NPR & The Nation : The 99 Percent Rise Up

The communication technology (cellphones, hotspots, live cameras, etc.) made it possible ... the message is the right content ... but without the technology embodied in the internet and social media tools #OWS may never have gotten off the starting block ... we should have seen it coming.  Some may say they did and point to Arab Spring ... but as McLuhan would probably say it began happening years ago.

from Wikipedia
Hence in Understanding Media, McLuhan describes the "content" of a medium as a juicy piece of meat carried by the burglar to distract the watchdog of the mind.[4] This means that people tend to focus on the obvious, which is the content, to provide us valuable information, but in the process, we largely miss the structural changes in our affairs that are introduced subtly, or over long periods of time.[3] As society's values, norms and ways of doing things change because of the technology, it is then we realize the social implications of the medium. These range from cultural or religious issues and historical precedents, through interplay with existing conditions, to the secondary or tertiary effects in a cascade of interactions[3] that we are not aware of.

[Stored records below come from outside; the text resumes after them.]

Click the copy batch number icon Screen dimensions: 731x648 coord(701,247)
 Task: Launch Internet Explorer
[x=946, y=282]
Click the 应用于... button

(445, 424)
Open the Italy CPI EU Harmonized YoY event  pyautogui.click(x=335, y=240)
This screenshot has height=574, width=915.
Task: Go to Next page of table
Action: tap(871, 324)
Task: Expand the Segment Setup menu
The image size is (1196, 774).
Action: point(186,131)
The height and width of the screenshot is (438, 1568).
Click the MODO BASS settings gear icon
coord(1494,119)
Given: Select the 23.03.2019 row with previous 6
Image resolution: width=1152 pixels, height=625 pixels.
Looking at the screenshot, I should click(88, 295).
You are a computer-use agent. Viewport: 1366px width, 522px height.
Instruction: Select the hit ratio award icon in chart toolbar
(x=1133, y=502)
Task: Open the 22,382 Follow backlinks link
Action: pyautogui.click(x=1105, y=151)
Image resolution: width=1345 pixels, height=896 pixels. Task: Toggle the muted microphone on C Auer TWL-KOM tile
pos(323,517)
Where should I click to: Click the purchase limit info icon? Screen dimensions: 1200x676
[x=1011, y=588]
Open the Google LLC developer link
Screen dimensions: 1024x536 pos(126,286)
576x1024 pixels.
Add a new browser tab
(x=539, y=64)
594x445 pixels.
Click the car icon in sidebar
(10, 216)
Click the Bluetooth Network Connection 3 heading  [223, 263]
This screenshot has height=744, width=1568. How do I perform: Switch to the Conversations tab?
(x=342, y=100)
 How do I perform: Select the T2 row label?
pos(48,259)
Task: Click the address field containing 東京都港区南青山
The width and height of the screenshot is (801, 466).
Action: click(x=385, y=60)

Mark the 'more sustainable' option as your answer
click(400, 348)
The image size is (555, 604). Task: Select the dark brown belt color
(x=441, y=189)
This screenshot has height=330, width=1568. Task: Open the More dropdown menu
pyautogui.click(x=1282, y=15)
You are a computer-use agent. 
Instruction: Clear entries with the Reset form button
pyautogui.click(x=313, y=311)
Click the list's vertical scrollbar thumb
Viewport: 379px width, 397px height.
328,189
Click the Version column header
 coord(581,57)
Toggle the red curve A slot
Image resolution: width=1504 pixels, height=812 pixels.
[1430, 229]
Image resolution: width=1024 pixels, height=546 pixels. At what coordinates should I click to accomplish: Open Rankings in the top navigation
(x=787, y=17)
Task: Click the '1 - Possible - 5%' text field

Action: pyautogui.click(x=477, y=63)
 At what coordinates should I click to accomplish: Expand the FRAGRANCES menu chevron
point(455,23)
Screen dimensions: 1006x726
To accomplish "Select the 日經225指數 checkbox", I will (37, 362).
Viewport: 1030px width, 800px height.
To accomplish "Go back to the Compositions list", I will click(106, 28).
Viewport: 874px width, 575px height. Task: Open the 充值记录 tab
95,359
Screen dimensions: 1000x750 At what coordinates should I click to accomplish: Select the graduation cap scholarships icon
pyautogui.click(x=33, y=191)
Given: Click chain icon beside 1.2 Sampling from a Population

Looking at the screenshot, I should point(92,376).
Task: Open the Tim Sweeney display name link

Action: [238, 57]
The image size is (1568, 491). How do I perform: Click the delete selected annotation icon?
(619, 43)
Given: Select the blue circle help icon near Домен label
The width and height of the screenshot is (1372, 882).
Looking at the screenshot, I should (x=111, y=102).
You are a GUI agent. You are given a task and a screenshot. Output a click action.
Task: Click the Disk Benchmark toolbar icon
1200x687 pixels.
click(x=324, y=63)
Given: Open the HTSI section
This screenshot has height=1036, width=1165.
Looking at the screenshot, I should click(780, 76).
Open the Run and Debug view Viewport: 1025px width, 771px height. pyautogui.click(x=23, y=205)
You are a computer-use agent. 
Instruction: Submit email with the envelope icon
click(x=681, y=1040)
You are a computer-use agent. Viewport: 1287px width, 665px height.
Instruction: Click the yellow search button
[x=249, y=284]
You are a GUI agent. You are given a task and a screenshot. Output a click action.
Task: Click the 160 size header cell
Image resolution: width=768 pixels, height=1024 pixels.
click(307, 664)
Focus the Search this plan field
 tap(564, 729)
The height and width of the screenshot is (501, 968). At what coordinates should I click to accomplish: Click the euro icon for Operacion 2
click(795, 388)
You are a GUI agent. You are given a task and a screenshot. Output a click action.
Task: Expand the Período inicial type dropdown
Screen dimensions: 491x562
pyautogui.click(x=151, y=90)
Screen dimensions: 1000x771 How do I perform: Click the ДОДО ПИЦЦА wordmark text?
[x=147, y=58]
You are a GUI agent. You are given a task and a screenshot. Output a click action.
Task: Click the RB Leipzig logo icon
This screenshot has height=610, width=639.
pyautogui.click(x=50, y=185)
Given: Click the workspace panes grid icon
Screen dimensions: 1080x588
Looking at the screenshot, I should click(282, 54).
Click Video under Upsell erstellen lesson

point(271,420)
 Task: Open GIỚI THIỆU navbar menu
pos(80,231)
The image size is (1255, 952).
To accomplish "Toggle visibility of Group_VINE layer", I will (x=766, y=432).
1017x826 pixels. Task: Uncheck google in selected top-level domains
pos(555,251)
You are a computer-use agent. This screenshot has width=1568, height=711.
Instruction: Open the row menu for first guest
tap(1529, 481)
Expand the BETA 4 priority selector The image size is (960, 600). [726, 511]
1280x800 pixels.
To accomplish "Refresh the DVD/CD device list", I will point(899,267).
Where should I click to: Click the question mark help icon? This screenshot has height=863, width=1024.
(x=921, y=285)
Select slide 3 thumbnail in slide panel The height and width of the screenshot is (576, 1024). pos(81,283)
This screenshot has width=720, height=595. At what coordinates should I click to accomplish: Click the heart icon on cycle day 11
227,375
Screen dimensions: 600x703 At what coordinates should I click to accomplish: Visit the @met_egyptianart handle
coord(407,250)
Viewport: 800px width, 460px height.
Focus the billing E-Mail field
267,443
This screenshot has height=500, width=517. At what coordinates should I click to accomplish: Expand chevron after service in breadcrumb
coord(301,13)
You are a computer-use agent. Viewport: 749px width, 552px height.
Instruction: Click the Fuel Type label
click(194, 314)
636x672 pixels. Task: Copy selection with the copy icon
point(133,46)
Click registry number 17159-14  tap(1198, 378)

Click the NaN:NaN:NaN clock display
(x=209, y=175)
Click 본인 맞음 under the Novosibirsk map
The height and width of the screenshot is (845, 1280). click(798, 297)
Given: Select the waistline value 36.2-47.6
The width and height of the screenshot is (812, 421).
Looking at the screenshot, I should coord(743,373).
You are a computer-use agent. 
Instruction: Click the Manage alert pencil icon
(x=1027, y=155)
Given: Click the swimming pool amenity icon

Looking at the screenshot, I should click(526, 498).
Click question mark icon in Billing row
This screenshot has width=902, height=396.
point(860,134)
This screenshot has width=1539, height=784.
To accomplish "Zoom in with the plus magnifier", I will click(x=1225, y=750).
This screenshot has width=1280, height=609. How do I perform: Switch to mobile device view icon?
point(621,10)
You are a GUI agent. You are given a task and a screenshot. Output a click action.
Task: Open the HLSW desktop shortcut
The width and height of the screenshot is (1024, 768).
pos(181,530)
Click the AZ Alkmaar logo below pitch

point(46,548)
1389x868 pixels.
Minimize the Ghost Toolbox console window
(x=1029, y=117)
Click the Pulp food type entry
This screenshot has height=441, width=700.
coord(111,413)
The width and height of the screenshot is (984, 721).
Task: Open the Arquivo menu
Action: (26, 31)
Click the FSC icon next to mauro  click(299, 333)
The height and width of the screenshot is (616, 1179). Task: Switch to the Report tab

An unusually blunt piece for NPR  ... probably due to The Nation's influence as partner content (and John Nichols):
...Occupy Wall Street started small, took a beating from the cops and struggled for weeks to get the attention of the political class, the media and even its own natural allies. The only thing going for this unlikely intervention has been the pitch-perfect resonance of its founding premises. The American people understood Occupy Wall Street, and began to embrace its promise, long before the mandarins who presume to chart our national discourse noticed that everything was changing. That's because the generators of this movement—and it is a movement—have gotten three things right from the start:
...
The demands are right. The most comic complaint about Occupy Wall Street—not just from critics but even from some elite sympathizers—is that it lacks well-defined demands. In fact, the objection of the occupiers to a system of corporate domination and growing inequality, and their desire to change that system, makes a lot more sense to a lot more Americans than anything being said by politicians. Polling confirms this point: Barack Obama's approval ratings are dismal, but the approval ratings for the Republicans in Congress are dramatically worse. The American people desperately wanted this movement. That is proven not only by the polls but by the practical embrace of the Occupy Wall Street ethos in more than a thousand communities across the nation. Some are already occupying public spaces, others are marching and rallying. Beyond Wall Street, there will be more specific complaints, more adventurous alliances, more practical politics, but there's no reason why a diversity of issues and tactics cannot build the movement that was invited when the call to Occupy Wall Street was issued.